Nicola LeFanu’s String Quartet No. 5 follows. It’s one of several works that the LSQ has recently commissioned as a kind of parting gift to the quartet world, and it will be featured on the group’s final CD, scheduled to be released later this summer. 

“We were working on it today before talking to you, and we were saying that it’s like a mural,” Stanis says. “It unfolds. You hear things that come in and out, in and out, and you recognize these certain themes.”

“We feel it really deserves to be heard,” Elliott-Goldschmid adds. “It’s a very beautiful, powerfully beautiful work.”

“It’s evocative, it’s beautiful, and she’s quite the colourist,” Stanis concludes. “She’s very good at tone painting.”
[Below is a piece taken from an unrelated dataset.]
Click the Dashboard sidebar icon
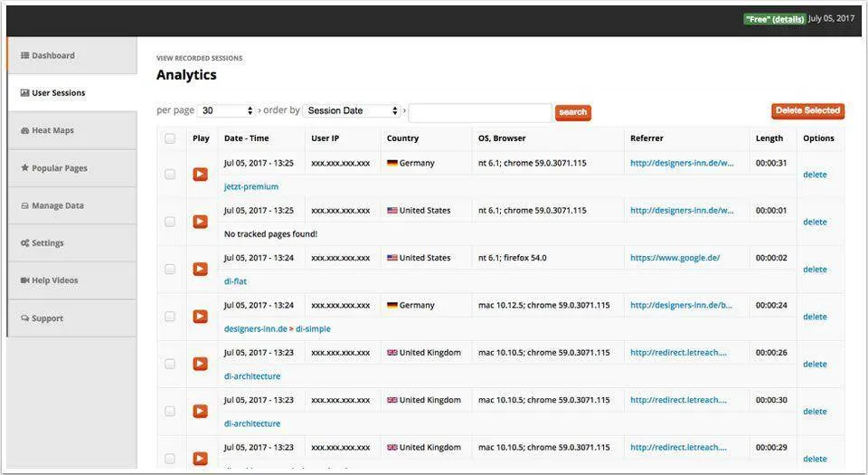 [x=25, y=56]
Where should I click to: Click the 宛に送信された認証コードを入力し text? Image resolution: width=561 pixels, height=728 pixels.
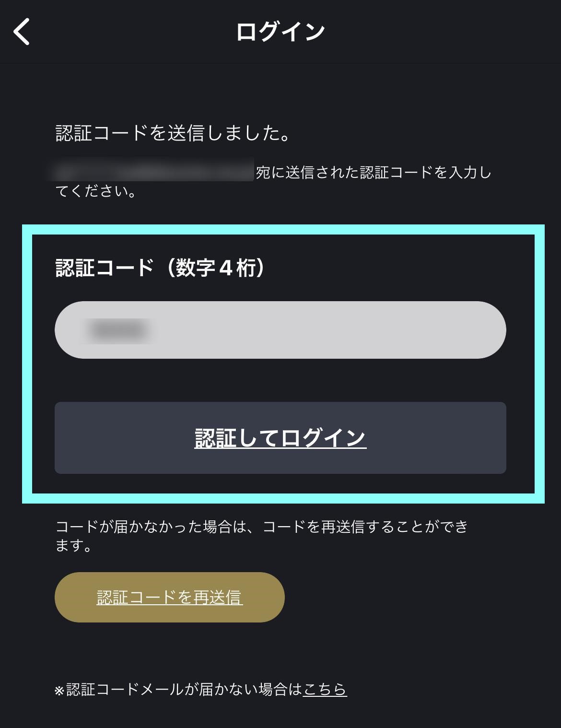click(x=374, y=172)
For the last piece on the program, Wolfgang Amadeus Mozart’s String Quintet in G minor, the Lafayette players will include their “quartet husband”, Yariv Aloni, on second viola.

“He’s literally Pam’s husband, but he’s been a huge part of our lives, and we adore him,” Elliott-Goldschmid enthuses. “And this G-minor is perfect. There’s absolutely nothing in this quintet that we would change. It’s a powerfully emotional work, which Mozart composed shortly after the death of his father. It’s the result of Mozart’s deep longing for finding or making peace with his father, and it ends with one of the most joyful rondos you could ever imagine. It’s just so full of joy, even after this profound period of mourning.”

That the members of the Lafayette String Quartet are in mourning over the impending end of their long partnership is not in doubt. But that their bond will endure and find ongoing expression in other musical contexts is no less certain.